Protocol

Amplification of Bisulfite-Converted DNA for Genome-Wide DNA Methylation Profiling

Department of Plant Biology, University of Geneva, Sciences III, CH-1211 Geneva 4, Switzerland

Corresponding author (Jon.Reinders{at}unige.ch).

INTRODUCTION

DNA methylation, in which cytosine is modified to form 5-methylcytosine, is a well-characterized epigenetic modification essential for normal development in plants and mammals. Aberrant DNA methylation patterns have been implicated in disease development, notably cancer. It is therefore important to develop genome-wide DNA methylation profiling technology. In this article, I describe a bisulfite methylation profiling (BiMP) method for assessing DNA methylation patterns. Treatment of DNA with sodium bisulfite converts unmethylated cytosine to uracil, whereas 5-methylcytosine is not converted. During subsequent polymerase chain reaction (PCR) amplification, uracil amplifies as thymine, whereas 5-methylcytosine amplifies as cytosine, thereby creating C-to-T transitions. Although single base detection of DNA methylation patterns provided by bisulfite conversion is clearly advantageous, there are inherent challenges associated with this approach.

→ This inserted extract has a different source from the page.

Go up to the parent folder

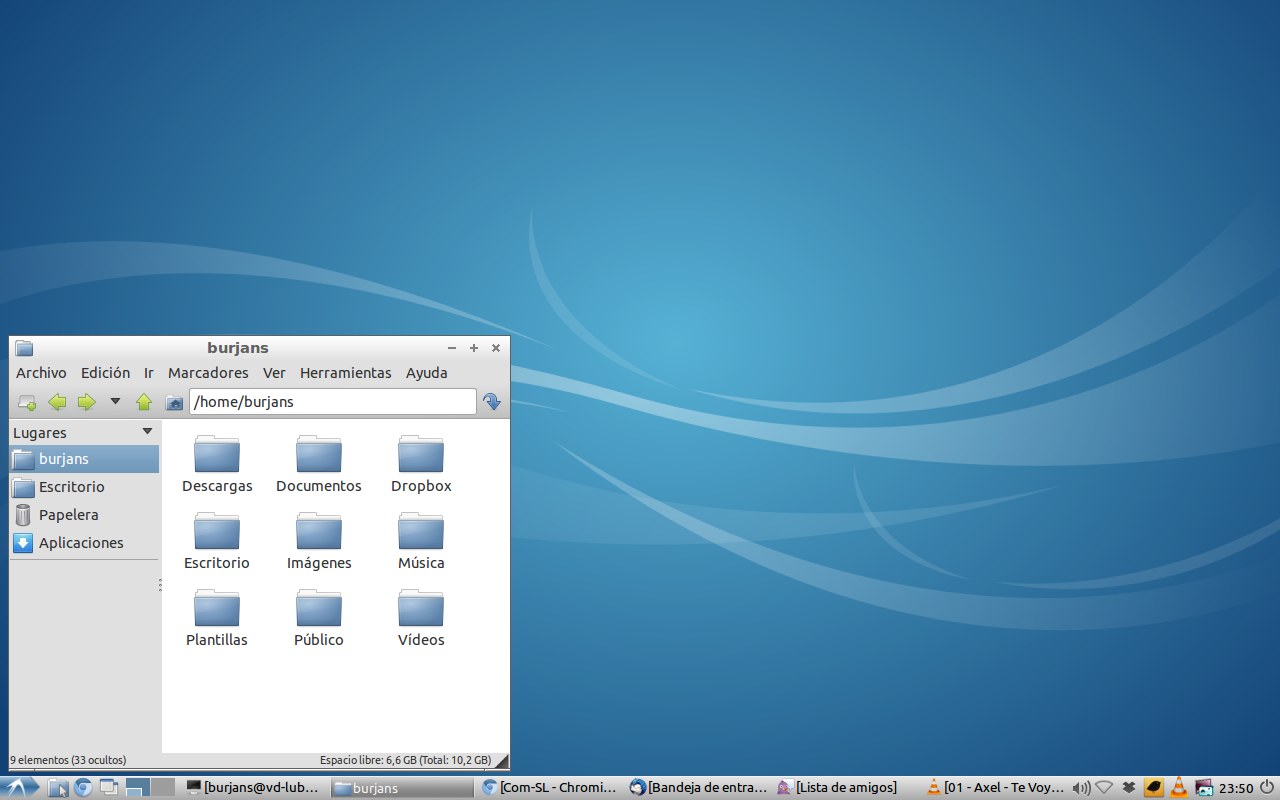(x=144, y=402)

Successful conversion requires relatively high temperatures (50°C-60°C) and low pH (5.2), both of which may result in a high degree of DNA fragmentation. Also, whole genome amplification methods established for genomic DNA have resulted in poor reproducibility when applied to bisulfite-converted DNA. The protocol described here mitigates these adverse effects and provides bisulfite-converted DNA suitable for genome-wide DNA methylation profiling using array-based analysis platforms.